Rush Limbaugh let fly a barrage of criticism yesterday about what he called “the latest anti-capitalist proclamation from the pope.” He was talking about Evangelii Gaudium, but he was getting his information from the “drive-by media,” whose reporting on Republicans he treats with appropriate skepticism but whose words on the Pope he swallows hook, line and sinker.
I have always like Rush. Yes, he is an entertainer; yes, his comic egocentrism is probably more “funny because it’s true” than “funny because he’s not like that at all.” But while most talk-show hosts just have a talent is for distilling conventional wisdom, his talent is for delivering a new take on a familiar subject. But he’s completely wrong on Pope Francis. Badly wrong. Dehumanizingly, disastrously, miss-the-whole-point wrong. Here are my answers to seven quotes from his radio monologue which his website titles “It’s Sad How Wrong Pope Francis Is.”
1. First, Rush gets the “idolatry of money” wrong:
Said Rush, “In [Evangelii Gaudium], Francis went further than previous comments criticizing the global economic system, attacking the ‘idolatry of money.’”
Actually, no, Pope Francis did not go further in criticizing the global economic system here. He went furthest in his May address to ambassadors. His new document merely raises a favorite theme of his in his favorite way. He has been criticizing the “idolatry of money” in forum after forum, to anyone who will listen.
The Pope does not have in mind just the out-of-whack worshipper of the market. He has in mind anyone who considers himself merely a material being in search of material pleasures — and that means state-worshipers as well as market-worshipers.
Early in the new document Pope Francis sums up in a poignant way what this idolatry looks like:
Wrote Francis, “The great danger in today’s world, pervaded as it is by consumerism, is the desolation and anguish born of a complacent yet covetous heart, the feverish pursuit of frivolous pleasures, and a blunted conscience. Whenever our interior life becomes caught up in its own interests and concerns, there is no longer room for others, no place for the poor. God’s voice is no longer heard, the quiet joy of his love is no longer felt, and the desire to do good fades. This is a very real danger for believers too.”

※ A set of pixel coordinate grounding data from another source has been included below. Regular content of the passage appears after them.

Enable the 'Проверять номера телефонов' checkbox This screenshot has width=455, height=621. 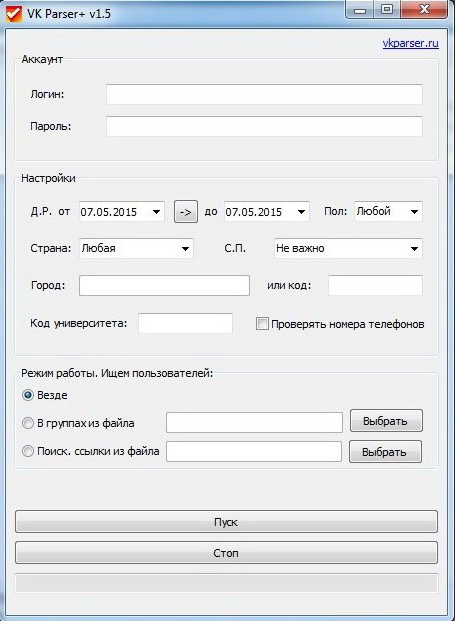(x=262, y=324)
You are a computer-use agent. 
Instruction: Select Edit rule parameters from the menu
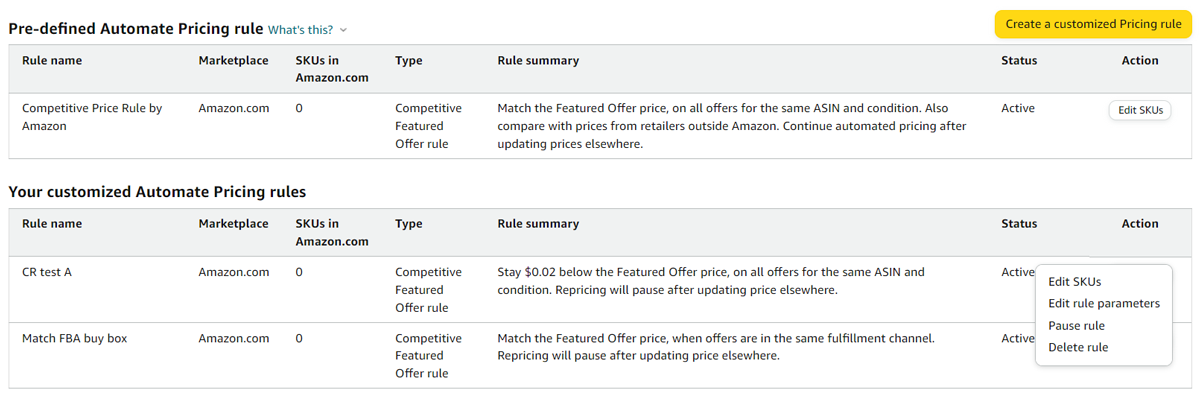click(x=1103, y=304)
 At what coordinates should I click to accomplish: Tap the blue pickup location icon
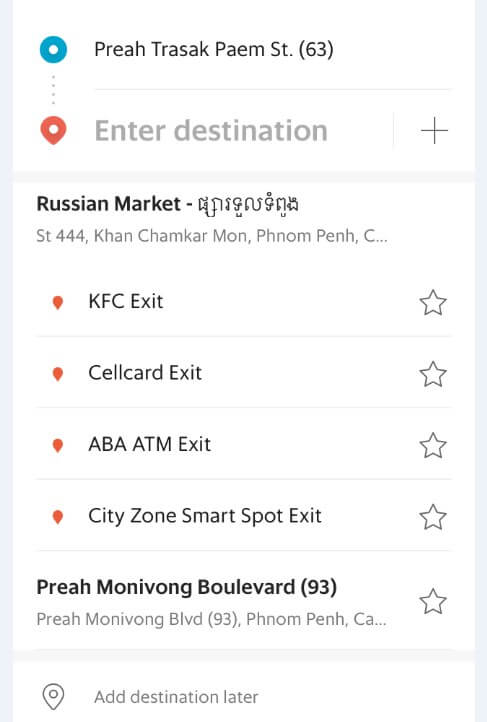pos(53,49)
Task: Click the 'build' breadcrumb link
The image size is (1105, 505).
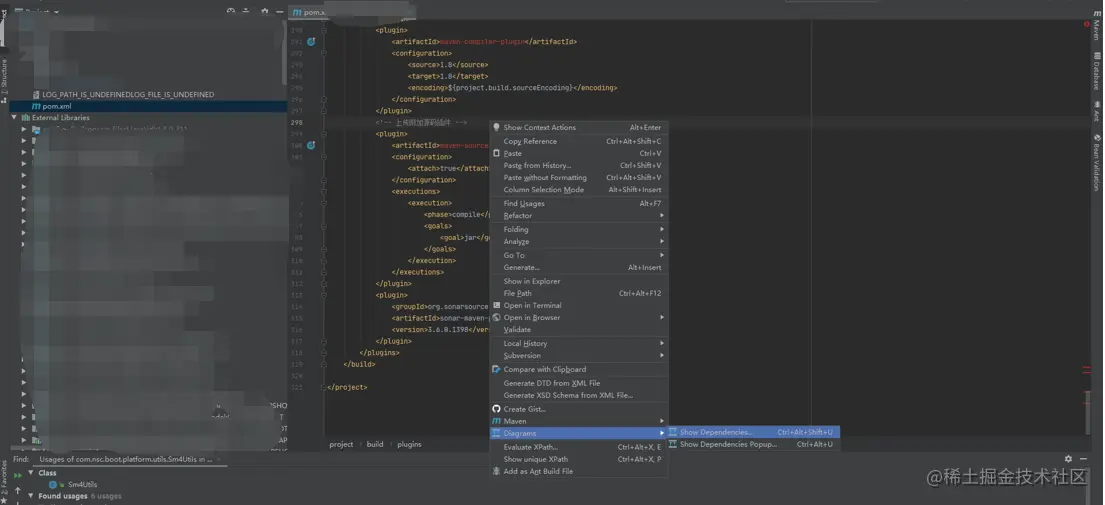Action: [x=375, y=444]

What does idolatry of money look like? It looks like Obamacare and Black Friday, both.
2. Next, Rush gave us the old Protestant “rich Church” criticism.
“I have been numerous times to the Vatican. It wouldn’t exist without tons of money,” Rush said. And later: “The Catholic Church, the American Catholic Church, has an annual budget of $170 billion. I think that’s more than General Electric earns every year. And the Catholic Church of America is the largest landholder in Manhattan. I mean, they have a lot of money. They raise a lot of money. They wouldn’t be able to reach out the way they do without a lot of money. Anyway, that’s it. I’ve gone as far as my instincts tell me to go. Made the point.”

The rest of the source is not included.